• Exercise material:
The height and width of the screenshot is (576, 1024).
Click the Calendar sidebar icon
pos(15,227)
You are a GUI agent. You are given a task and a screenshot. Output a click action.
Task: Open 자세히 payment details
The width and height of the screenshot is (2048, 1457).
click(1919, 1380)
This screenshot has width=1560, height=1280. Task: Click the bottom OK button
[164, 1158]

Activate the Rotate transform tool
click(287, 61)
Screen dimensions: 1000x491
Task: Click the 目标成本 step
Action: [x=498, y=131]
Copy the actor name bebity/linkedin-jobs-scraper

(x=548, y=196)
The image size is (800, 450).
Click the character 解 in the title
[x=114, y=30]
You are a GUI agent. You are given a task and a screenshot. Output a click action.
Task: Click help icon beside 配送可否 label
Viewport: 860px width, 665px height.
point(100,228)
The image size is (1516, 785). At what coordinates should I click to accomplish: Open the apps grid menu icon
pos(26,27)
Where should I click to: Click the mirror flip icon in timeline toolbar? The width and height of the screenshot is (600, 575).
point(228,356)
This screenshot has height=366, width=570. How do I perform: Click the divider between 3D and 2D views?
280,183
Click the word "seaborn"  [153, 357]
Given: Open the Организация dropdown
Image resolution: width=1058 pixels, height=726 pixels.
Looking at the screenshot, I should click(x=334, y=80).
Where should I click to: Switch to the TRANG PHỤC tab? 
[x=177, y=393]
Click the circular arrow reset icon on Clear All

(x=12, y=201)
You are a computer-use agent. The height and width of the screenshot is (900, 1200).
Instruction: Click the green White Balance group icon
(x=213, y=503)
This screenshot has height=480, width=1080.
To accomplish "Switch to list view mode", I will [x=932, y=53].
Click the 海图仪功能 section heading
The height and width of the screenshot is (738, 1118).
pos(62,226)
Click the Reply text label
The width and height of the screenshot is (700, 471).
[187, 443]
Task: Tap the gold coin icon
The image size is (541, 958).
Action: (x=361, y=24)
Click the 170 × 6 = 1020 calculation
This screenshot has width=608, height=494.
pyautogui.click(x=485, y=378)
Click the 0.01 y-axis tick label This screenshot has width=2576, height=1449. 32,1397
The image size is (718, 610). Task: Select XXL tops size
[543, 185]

• What you should do:
Quote the data above line for line, without changing a character.

• Reply to the exercise:
The height and width of the screenshot is (576, 1024).
Click the Calendar sidebar icon
pos(15,227)
You are a GUI agent. You are given a task and a screenshot. Output a click action.
Task: Open 자세히 payment details
The width and height of the screenshot is (2048, 1457).
click(1919, 1380)
This screenshot has width=1560, height=1280. Task: Click the bottom OK button
[164, 1158]

Activate the Rotate transform tool
click(287, 61)
Screen dimensions: 1000x491
Task: Click the 目标成本 step
Action: [x=498, y=131]
Copy the actor name bebity/linkedin-jobs-scraper

(x=548, y=196)
The image size is (800, 450).
Click the character 解 in the title
[x=114, y=30]
You are a GUI agent. You are given a task and a screenshot. Output a click action.
Task: Click help icon beside 配送可否 label
Viewport: 860px width, 665px height.
point(100,228)
The image size is (1516, 785). At what coordinates should I click to accomplish: Open the apps grid menu icon
pos(26,27)
Where should I click to: Click the mirror flip icon in timeline toolbar? The width and height of the screenshot is (600, 575).
point(228,356)
This screenshot has height=366, width=570. How do I perform: Click the divider between 3D and 2D views?
280,183
Click the word "seaborn"  [153, 357]
Given: Open the Организация dropdown
Image resolution: width=1058 pixels, height=726 pixels.
Looking at the screenshot, I should click(x=334, y=80).
Where should I click to: Switch to the TRANG PHỤC tab? 
[x=177, y=393]
Click the circular arrow reset icon on Clear All

(x=12, y=201)
You are a computer-use agent. The height and width of the screenshot is (900, 1200).
Instruction: Click the green White Balance group icon
(x=213, y=503)
This screenshot has height=480, width=1080.
To accomplish "Switch to list view mode", I will [x=932, y=53].
Click the 海图仪功能 section heading
The height and width of the screenshot is (738, 1118).
pos(62,226)
Click the Reply text label
The width and height of the screenshot is (700, 471).
[187, 443]
Task: Tap the gold coin icon
The image size is (541, 958).
Action: (x=361, y=24)
Click the 170 × 6 = 1020 calculation
This screenshot has width=608, height=494.
pyautogui.click(x=485, y=378)
Click the 0.01 y-axis tick label This screenshot has width=2576, height=1449. 32,1397
The image size is (718, 610). Task: Select XXL tops size
[543, 185]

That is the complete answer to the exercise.